Hi All,
There are more than 200 columns in my excel file. I want the excel column names as sas variable names and the first
row as sas labels. for the attached excel file, I want A,B,C,D as my sas dataset variables and Name, sex,height,weight
as their labels.
Thank you very much for your help!
Linlin,
Since the SAS assigned names in such cases are systematic, as are the Excel column names, can't you achieve what you want by using KSharp's proposed method and a slight bit of post-processing?
The following can probably be optimized (both code-wize and using proc datasets rather than a datastep), but it represents one way of accomplishing such renames:
/* create a sample dataset */
data have;
retain f1-f250 (250*1);
output;
run;
/* Build a renames macro variable */
proc sql noprint;
select
case
when input(substr(name,2),8.) < 27 then
name||"="||byte(input(substr(name,2),8.)+64)
when mod(input(substr(name,2),8.),26) eq 0 then
name||"="||
byte(floor((input(substr(name,2),8.)-1)/26)+64)||
byte(26+64)
else name||"="||
byte(floor((input(substr(name,2),8.)-1)/26)+64)||
byte(mod(input(substr(name,2),8.),26)+64)
end
into :renames separated by " "
from
dictionary.columns
where libname="WORK" and
memname="HAVE"
;
quit;
/* Rename the variables */
data want;
set have (rename=(&renames.));
run;
I am afraid that you need to process it after importing.
There is an option getnames=no for proc import, but adding labels need you do it by hand.
Ksharp
Hi Ksharp,
Thank you for your reply. When using "getnames=no" option , sas variables will be F1,F2 ....I want the variables as A,B,C D ......
Linlin,
Since the SAS assigned names in such cases are systematic, as are the Excel column names, can't you achieve what you want by using KSharp's proposed method and a slight bit of post-processing?
The following can probably be optimized (both code-wize and using proc datasets rather than a datastep), but it represents one way of accomplishing such renames:
/* create a sample dataset */
data have;
retain f1-f250 (250*1);
output;
run;
/* Build a renames macro variable */
proc sql noprint;
select
case
when input(substr(name,2),8.) < 27 then
name||"="||byte(input(substr(name,2),8.)+64)
when mod(input(substr(name,2),8.),26) eq 0 then
name||"="||
byte(floor((input(substr(name,2),8.)-1)/26)+64)||
byte(26+64)
else name||"="||
byte(floor((input(substr(name,2),8.)-1)/26)+64)||
byte(mod(input(substr(name,2),8.),26)+64)
end
into :renames separated by " "
from
dictionary.columns
where libname="WORK" and
memname="HAVE"
;
quit;
/* Rename the variables */
data want;
set have (rename=(&renames.));
run;
Dear Art,
Thank you very very much!!! This is exactly what I want.
Hi,
I have a similar issue with getnames. I have to append the csv files to data sets on daily basis. I have a macro to do this using proc import. Works fine as of now. Strangely, Some of the files have column headers at the end of the csv (only for few days).
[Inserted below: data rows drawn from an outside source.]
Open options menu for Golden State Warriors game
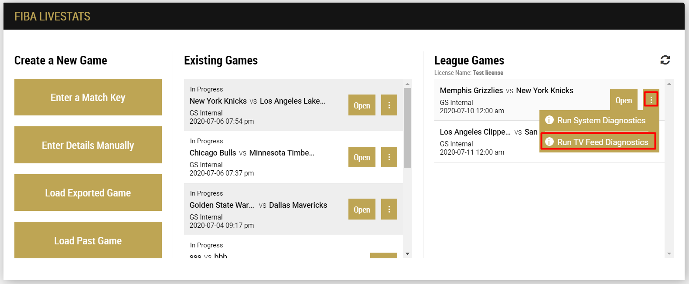The width and height of the screenshot is (689, 284). pyautogui.click(x=389, y=209)
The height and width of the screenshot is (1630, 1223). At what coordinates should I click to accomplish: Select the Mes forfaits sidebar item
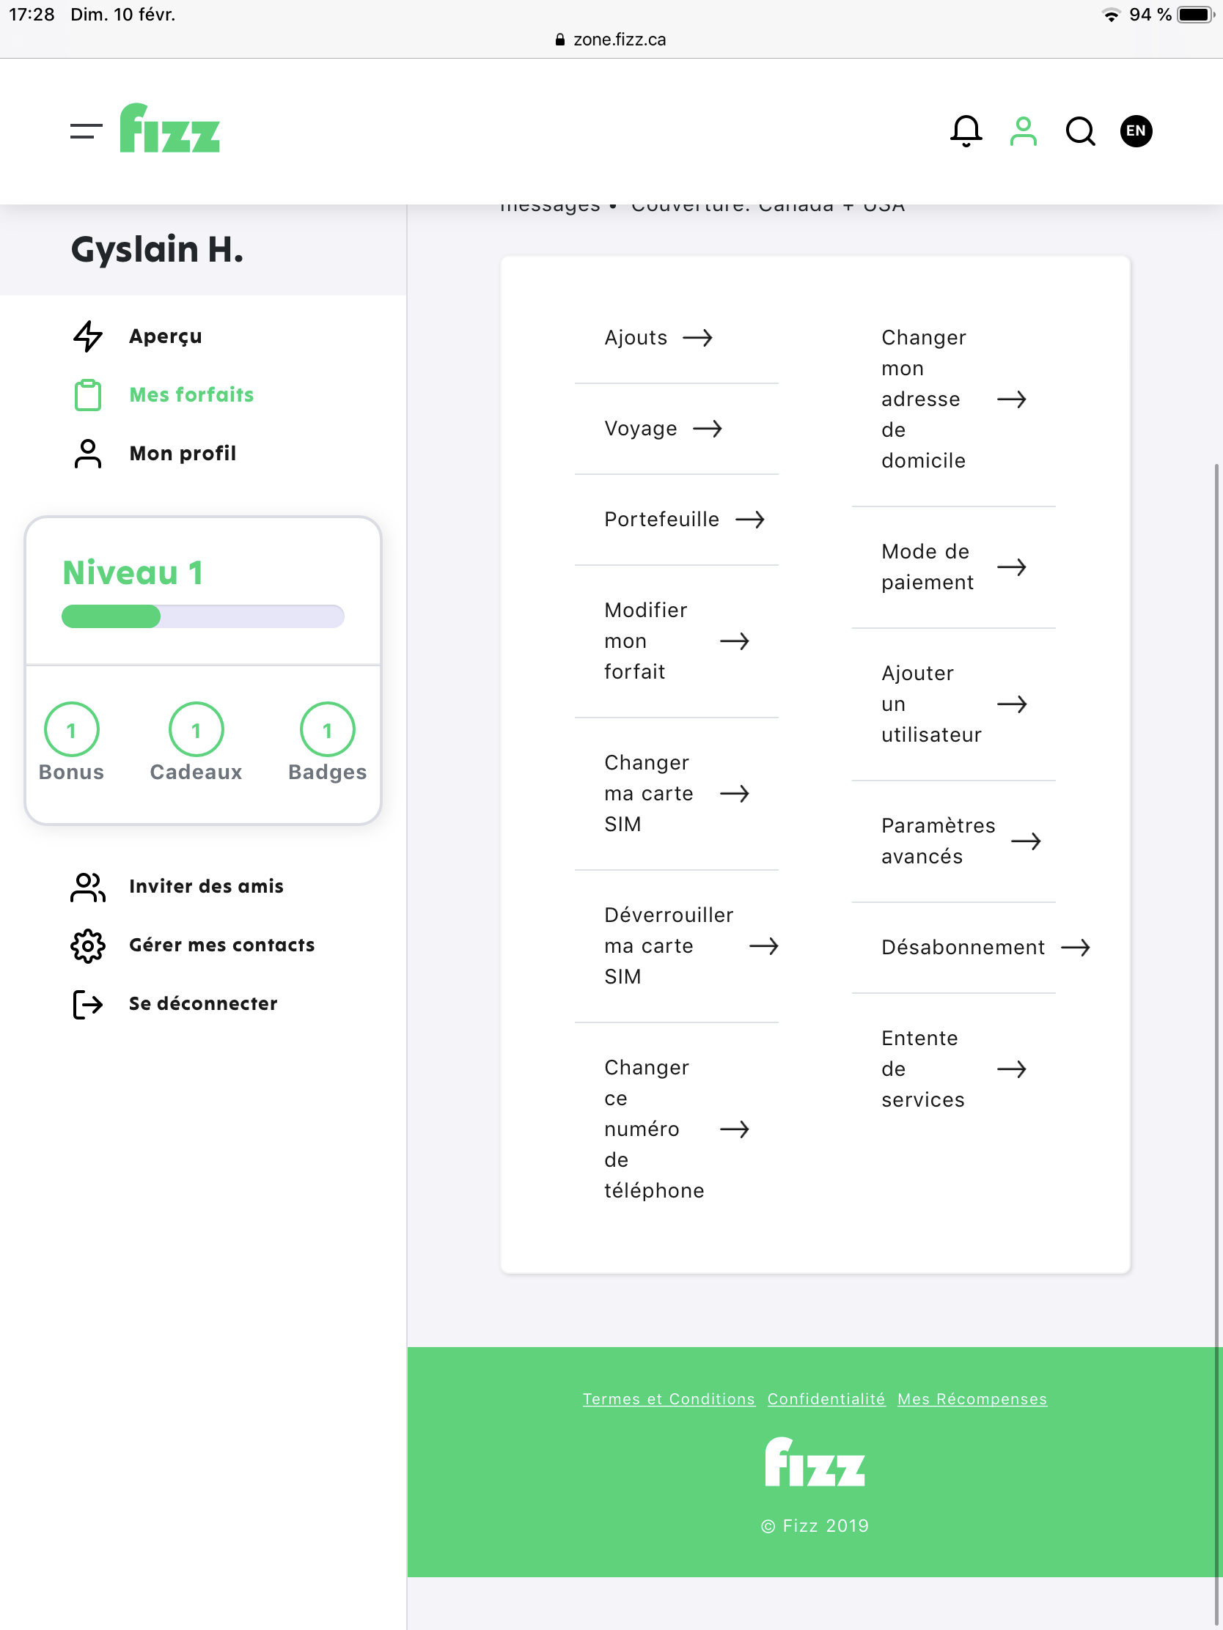coord(191,394)
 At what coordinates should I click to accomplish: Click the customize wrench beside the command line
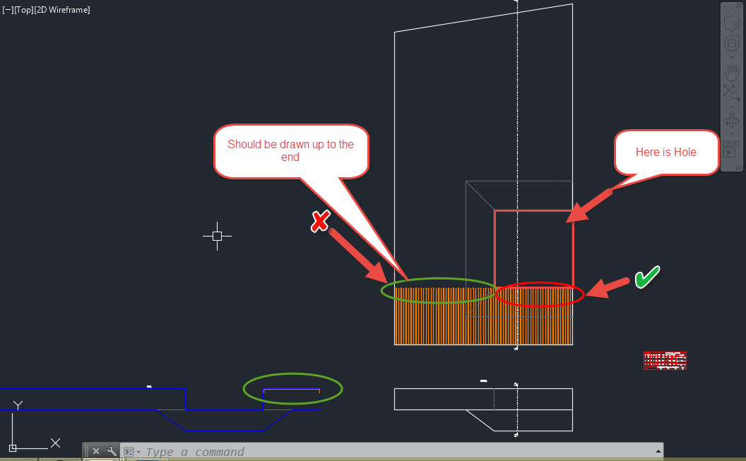coord(111,450)
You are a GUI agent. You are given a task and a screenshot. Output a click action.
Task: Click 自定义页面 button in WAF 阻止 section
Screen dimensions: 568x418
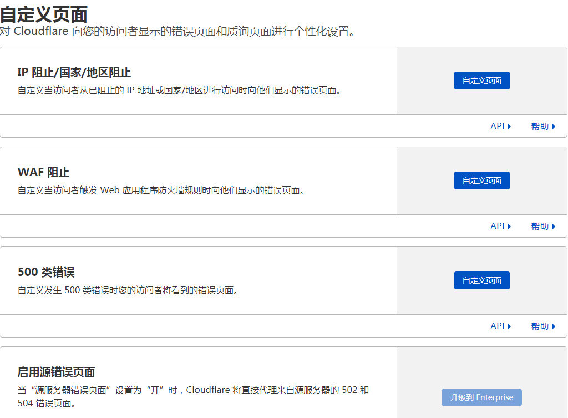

I would like to know if there is a way to read the column headers at the end of the files(dynamically, either first row of the file or last row of the file).
I know we can do this using infile, by creating my own variables. But, using infile, my code will be very lengthy, and I wont be able to use a macro (as each file structure is different). I need this to read only few files. Usually the column headers will be in the firstrow itself. Thans for your help in advance.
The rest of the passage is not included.